Ивашка набрал полную грудь воздуха и завыл: «Ого-го-оо!»
Над широкой рекой понеслось что-то нечленораздельное, как будто вздохнули разом старушонки, переохиваясь: «Ох, ох… Ох!»… Вот-де она, жизнь-то: тяжелая, грешная, не по ним она уже…
Оттуда же, с обоих дощаников, разноголосно откликнулись свои крикуны: «Эге-е-хе-хе-е!»
— Слу-уша-ай! — заголосил Ивашка, приставив ладони ко рту. — Слуша-ай воеводу-у! Давай сюда-а!.. Совет держа-ать!
На дощаниках завозились, подтянули ближе к бортам челноки. В них уселись казаки, и челноки один за другим подошли к дощанику Пущина. Десятники вскарабкались на борт. Федька уселся с ними у мачты. Вокруг них собрались казаки и стрельцы, ожидая разговора.
— Ты, Бык, брось вольничать! — сразу жестко заявил Федька Исайке. — Я поставлен верховодить! И не позволю ломать поход!
— А почто ты верховодишь сам собой?! — подняли на него голос казаки. — Давай «круг»!
— Я дам вам — «круг»! За поход я отвечаю! И молчите, делайте что велю!..

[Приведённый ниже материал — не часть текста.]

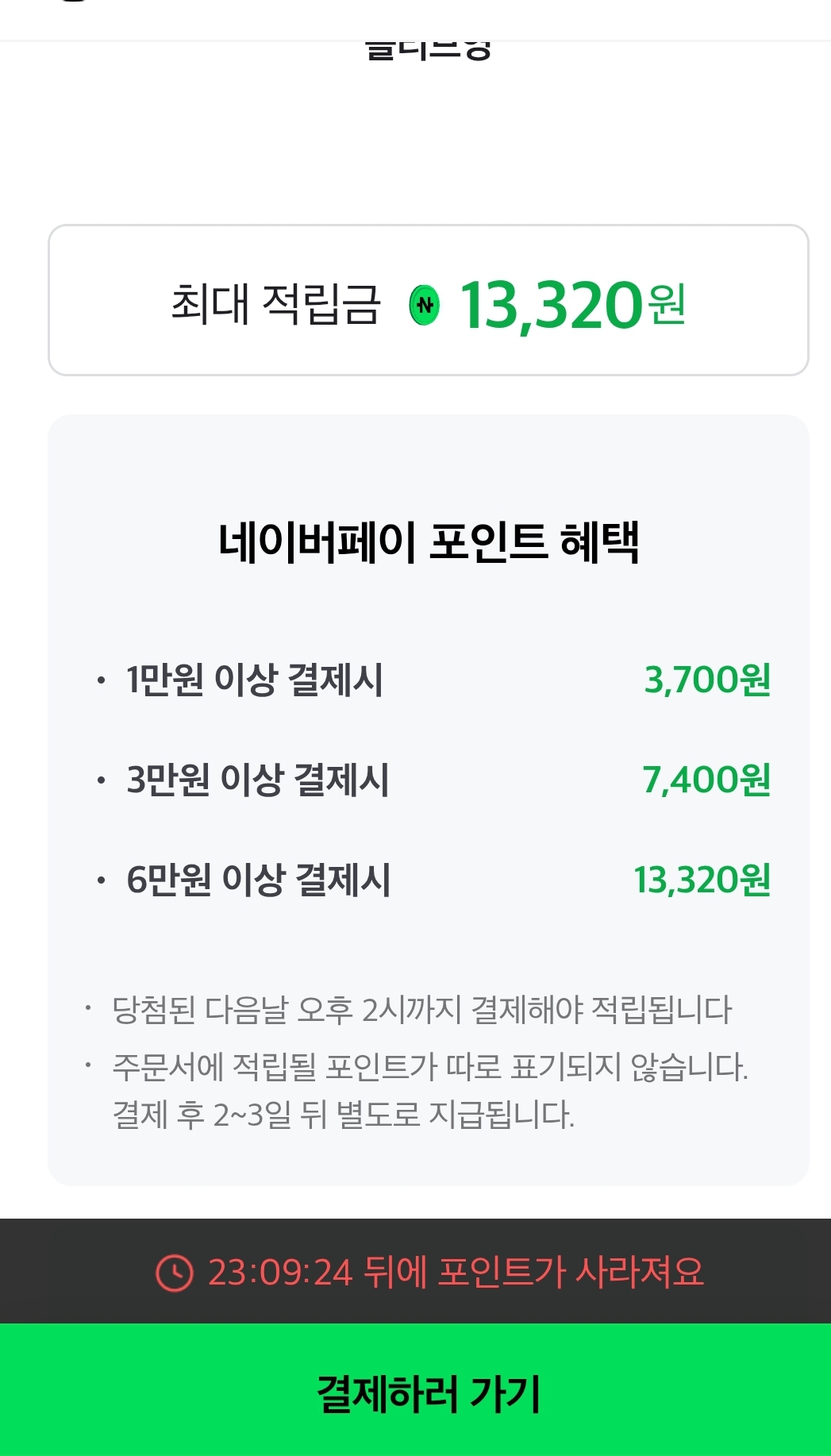Screen dimensions: 831x1456
Task: Tap the large green 13,320원 amount
Action: pyautogui.click(x=571, y=305)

Но казаки стояли на своем. Поругались с ним даже десятники и уехали к себе. Однако все же их дощаники встали за его дощаником. И они двинулись дальше по реке, кособочась под ветром, порывами налетавшим с берега. И снова пошли они под парусом при попутном ветре. Гребцы подняли весла, уселись отдыхать на палубе и затянули заунывную, без конца и начала песню. И она потекла с дощаника на воду, закачалась на волнах, поплыла к другим дощаникам и там, подхваченная, упала снова за борт, чтобы вернуться назад и пойти вширь, по сторонам, до берегов полноводной сибирской реки.

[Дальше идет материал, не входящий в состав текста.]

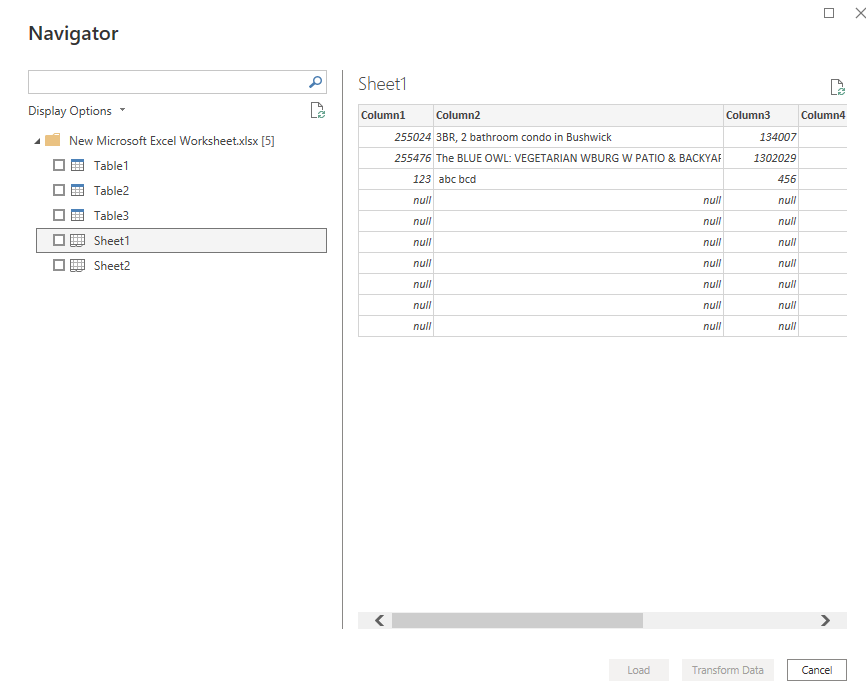
Task: Click the worksheet icon next to Sheet2
Action: 78,265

В этот день они прошли много верст, не опуская гребей в воду. Лишь гнулось и постанывало на поворотах кормовое весло, а в него упирался, потел весь день Ивашка Юрьев, по прозвищу Москвитин, ловкач водить суда под парусом. Он щурил черные глаза на улыбчивом лице, выискивал одному ему ведомый путь на реке, и густая борода его топорщилась, выдавая самоуверенный и дерзкий характер.